• PROBLEMS AND TASKS:
a - Reproduce word for word the part of the cancer drug discovery article that opens with the words containing "Moffat and Boone, also" and closes with "earlier this week.".
b - According to the cancer drug discovery article, how much money did Moffat and Boone win in Genome Canada's Disruptive Innovation in Genomics competition?

• SUPPLIED TEXT:
◇ ◇ ◇ ◇
Jovana Drinjakovic
Jason Moffat and Charlie Boone are working to develop better cancer treatments that won’t swamp patients in toxic side effects.
“We’ve come a long way detecting genetic changes that lead to cancer,” says Moffat, Professor in the University of Toronto’s Donnelly Centre for Cellular and Biomolecular Research and Department of Molecular Genetics (Mogen). “But our treatment abilities have not kept up and most patients still receive decades-old treatments that do not target the individual genetic nuances of each individual’s tumour and are highly toxic as well.”
Moffat and Boone, also a professor in the Donnelly Centre and Mogen, have set up a drug discovery pipeline called Absyn to identify and target genetic changes unique to cancer cells—cancer’s Achilles’ heel—for which they won $2.7million in Genome Canada's Disruptive Innovation in Genomics competition.
Four teams in the Donnelly Centre have won almost $9 million in research funding to develop technologies for drug discovery and genome-based diagnostics. The funding comes from the total $56 million awarded to Canadian researchers by Genome Canada, provincial governments and industry partners, it was announced by Science Minister Kirsty Duncan earlier this week.
Most cancer treatments take 15 years and $1 billion to develop. But cancer moves much faster than that, morphing into new forms that resist treatment, sometimes in real time. Based on a technology that uses the gene editing tool CRISPR for finding cancer’s weak points, previously developed by Moffat’s lab, Absyn would shave many years off the time it takes to develop a drug ready to test on people.
Read more in The Atlantic about how Moffat’s research is uncovering cancer’s weak spots.
◇ ◇ ◇ ◇
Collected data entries
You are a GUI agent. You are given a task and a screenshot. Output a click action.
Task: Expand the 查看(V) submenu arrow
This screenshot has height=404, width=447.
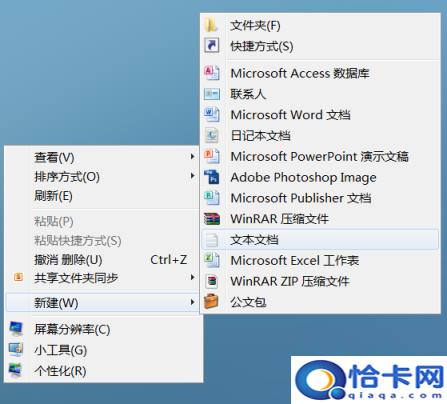pyautogui.click(x=192, y=156)
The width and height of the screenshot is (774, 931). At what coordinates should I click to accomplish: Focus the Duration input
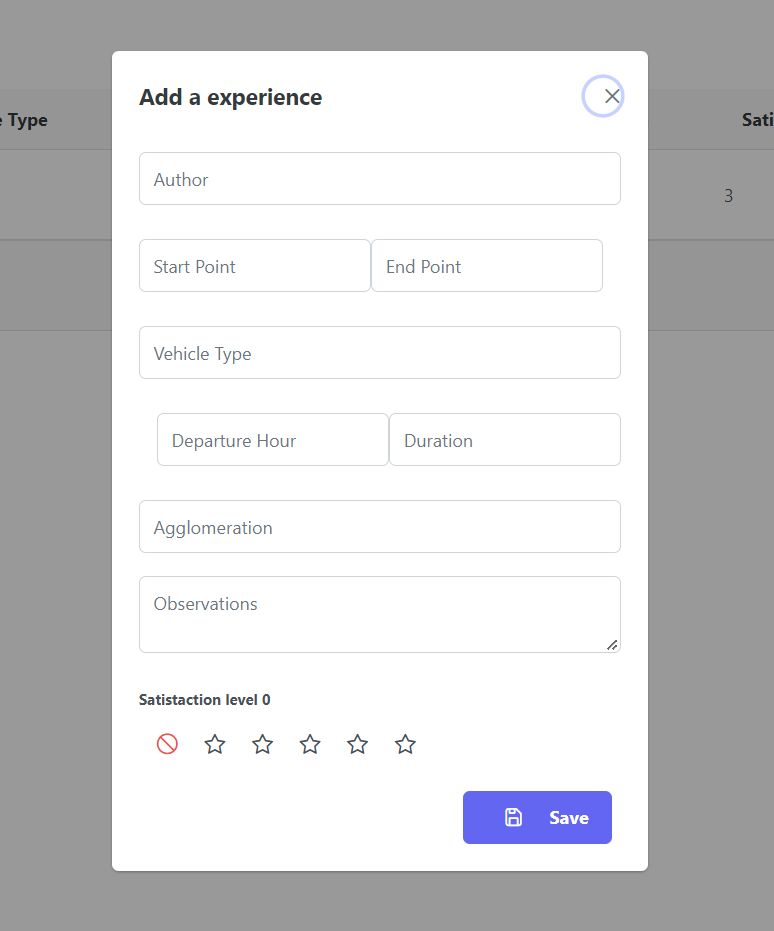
◇ ◇ ◇ ◇
• ANSWER SET:
a -
Moffat and Boone, also a professor in the Donnelly Centre and Mogen, have set up a drug discovery pipeline called Absyn to identify and target genetic changes unique to cancer cells—cancer’s Achilles’ heel—for which they won $2.7million in Genome Canada's Disruptive Innovation in Genomics competition.
Four teams in the Donnelly Centre have won almost $9 million in research funding to develop technologies for drug discovery and genome-based diagnostics. The funding comes from the total $56 million awarded to Canadian researchers by Genome Canada, provincial governments and industry partners, it was announced by Science Minister Kirsty Duncan earlier this week.

b - $2.7 million